• [WHAT THE EXERCISE ASKS]:
Extract every line of text from the rows below verbatim, leaving out the pictures.
+ + +
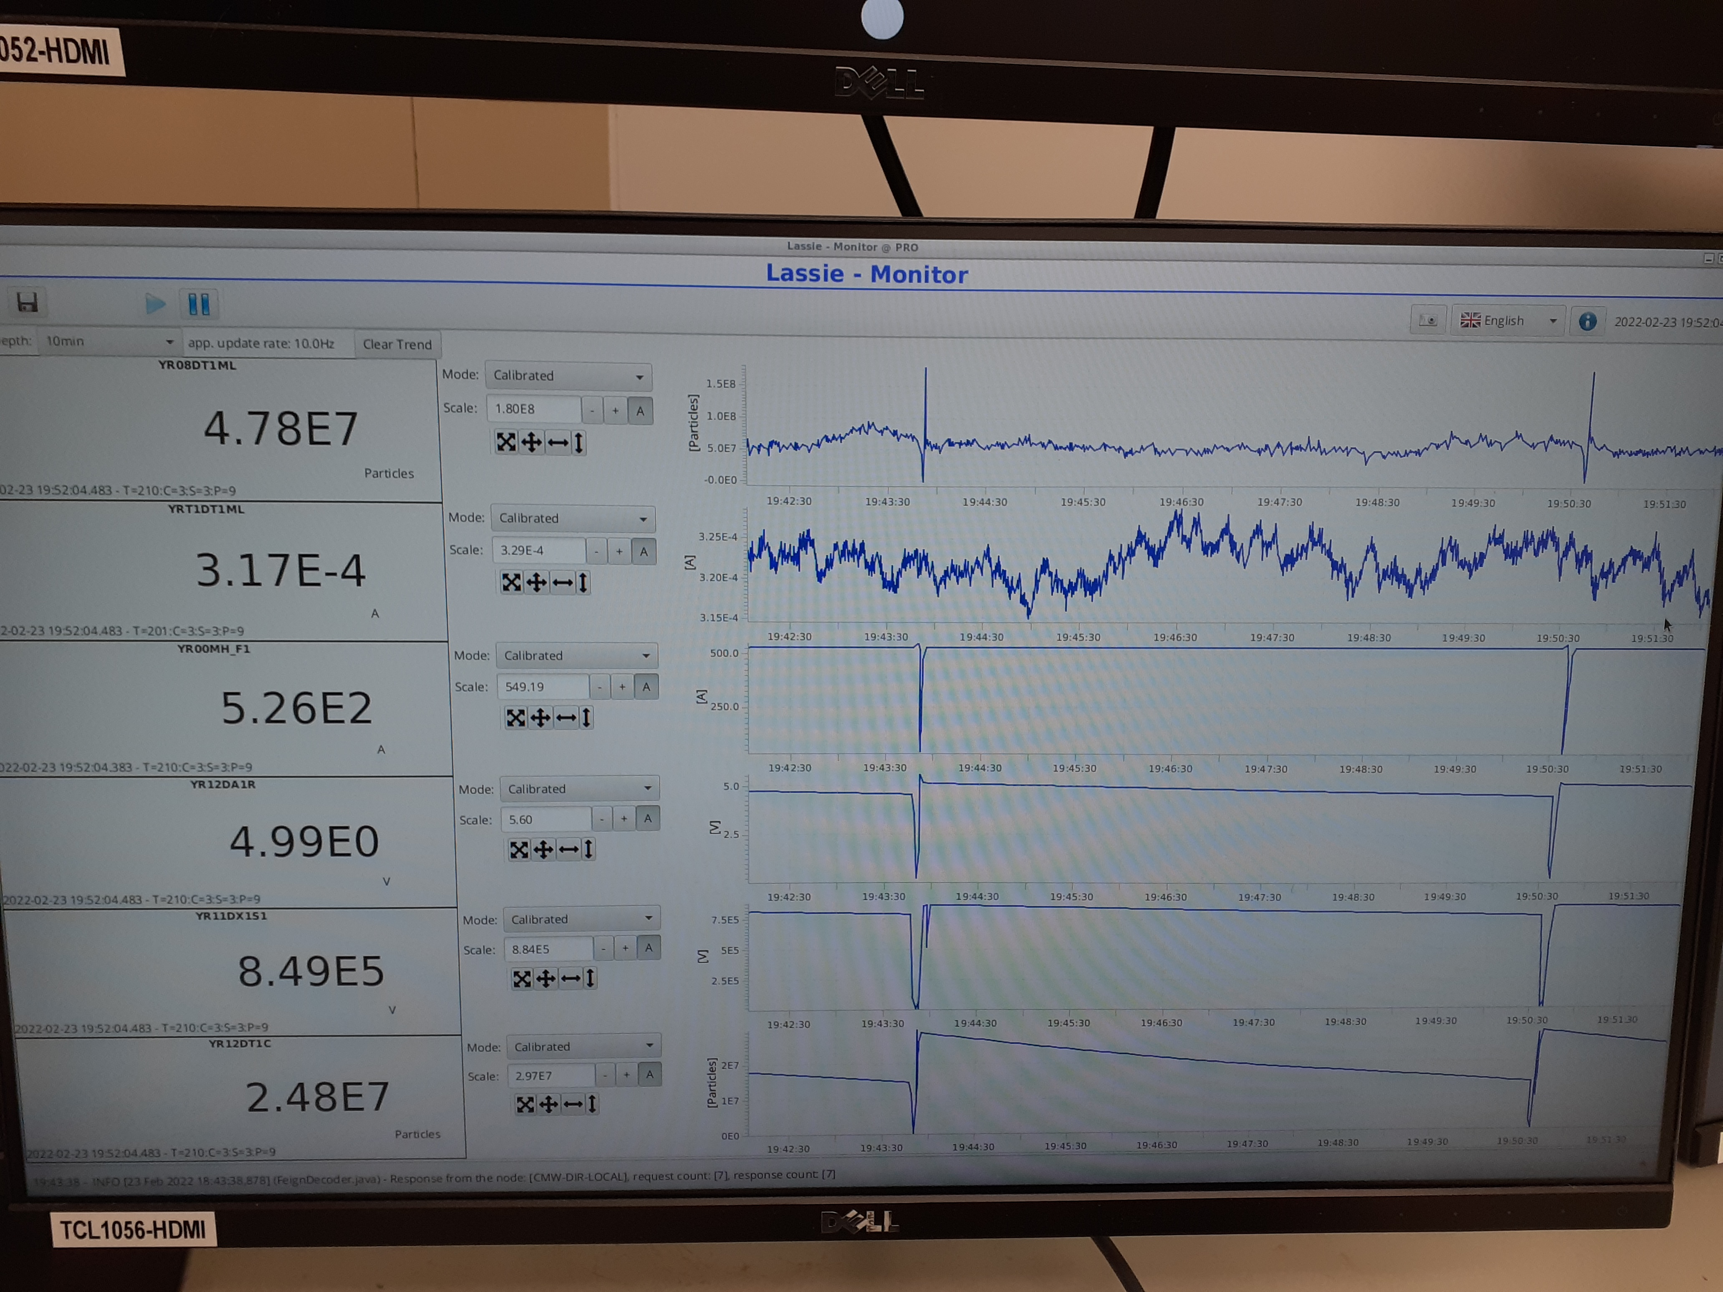This screenshot has height=1292, width=1723.
Task: Expand the 10min depth dropdown
Action: click(108, 341)
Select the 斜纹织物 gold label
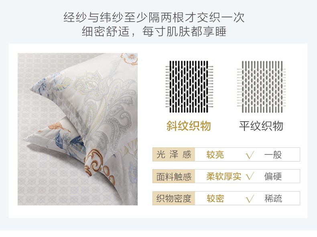Image resolution: width=317 pixels, height=237 pixels. (x=189, y=126)
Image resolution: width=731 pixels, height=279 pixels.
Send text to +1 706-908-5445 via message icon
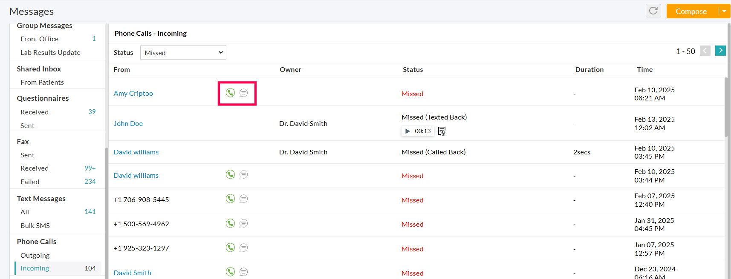point(243,199)
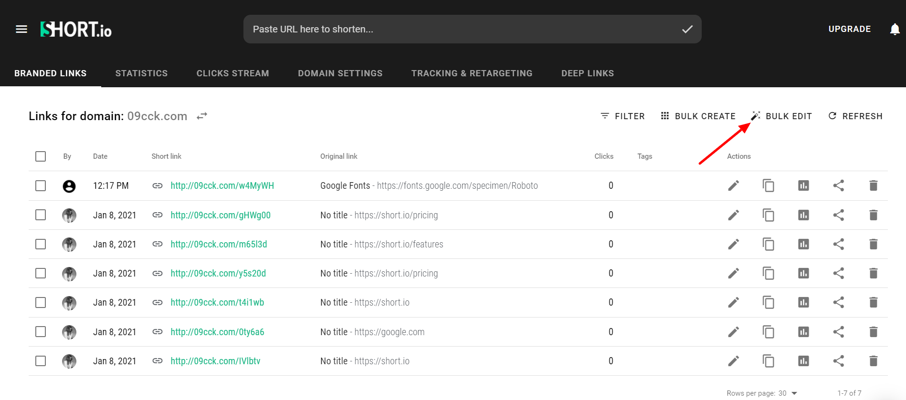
+ + +
• [COMPLETED TASK]:
This screenshot has height=1292, width=1723.
Task: Expand the 10min depth dropdown
Action: click(108, 341)
Select the 斜纹织物 gold label
Image resolution: width=317 pixels, height=237 pixels. (x=189, y=126)
Image resolution: width=731 pixels, height=279 pixels.
Send text to +1 706-908-5445 via message icon
point(243,199)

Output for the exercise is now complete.